I can tell she's fatigued because she's constantly rolling her eyes and exhaling. Three minutes go by as she stands there, not saying a word and fixing her hair. Then she looks at me like I just farted. "You need to go get a replacement...". Oh, thanks for telling me when I first arrived instead of waiting three minutes. By the way, love the hair. So now I have to lug baby-girl back up to the second floor, fight through the crowd and grab a replacement. I should've known things were already going downhill and not going to get better.

Ten minutes later I get back, wrestling with Ella who's now officially not having fun, put the new box on the counter and the girl turns to me like I'm Rain Man and couldn't possibly tie my own shoes much less guess how many matches are in a box and snarls "This one ain't even broken. It works fine". Did I tell you about the part where I'd had three iced mochas? Yeah, this is where that whole caffeine thing comes in to play.

Ella's squirming, bitch-salesgirl and her posse of one other evil-retail wench are eyeing me and I feel my lip begin to quiver. Quiver like I'm morphing in to the Hulk. In fact, I can feel my pants and shirt begin to shred as my body mass increases and I start turning green. Really angry, pissed-off how-dare-you-fcuk-with-me green. Now Hulk must hurt puny humans.

Instead, I ask for a manager. Andrew shows up, all bright eyed and bushy tailed. Blah, blah blah. Immediately, these girls start going in to how the product isn't defective, but "Works fine...". More hair fixing and exhaling as Andrew fidgets, caught between an irate customer and uncaring staff. Long story medium, I leave there with a new flying saucer, ensuring Andrew I won't be back.

Of course, when I get home tonight Ella will jump in to my arms and shout "Big Lizard" and of course I'm not about to tell her Toy's R Us is a giant corporate entity with huge profit margins who could less about whether a small family on limited income gets a refund on their $19.99 flying saucer. So I'll probably see Andrew tonight, but the good news? I've only had one iced mocha so I should be fine.
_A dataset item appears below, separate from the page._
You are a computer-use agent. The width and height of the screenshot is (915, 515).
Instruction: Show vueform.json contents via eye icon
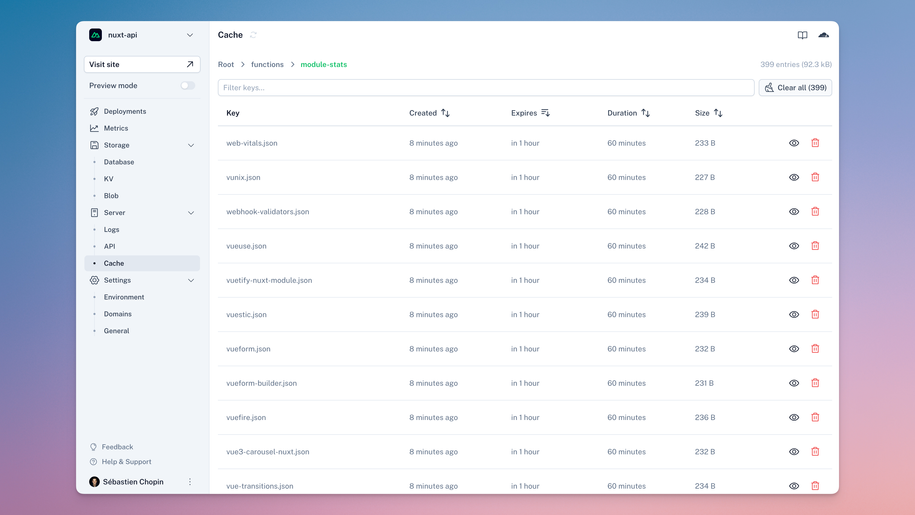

And the moral of my story is this. I'm no better than anyone else. I walk by people every day, see them clawing and scratching their way through existence and as I pass throught the toxic vapor trail of their anger think to myself "Relax dude, its just a flying saucer. Take a deep breath and just chill, you're overreacting". But truth be told, when push comes to shove I'm getting a new, working godd*mn, flying saucer. Even if it takes me three iced mochas.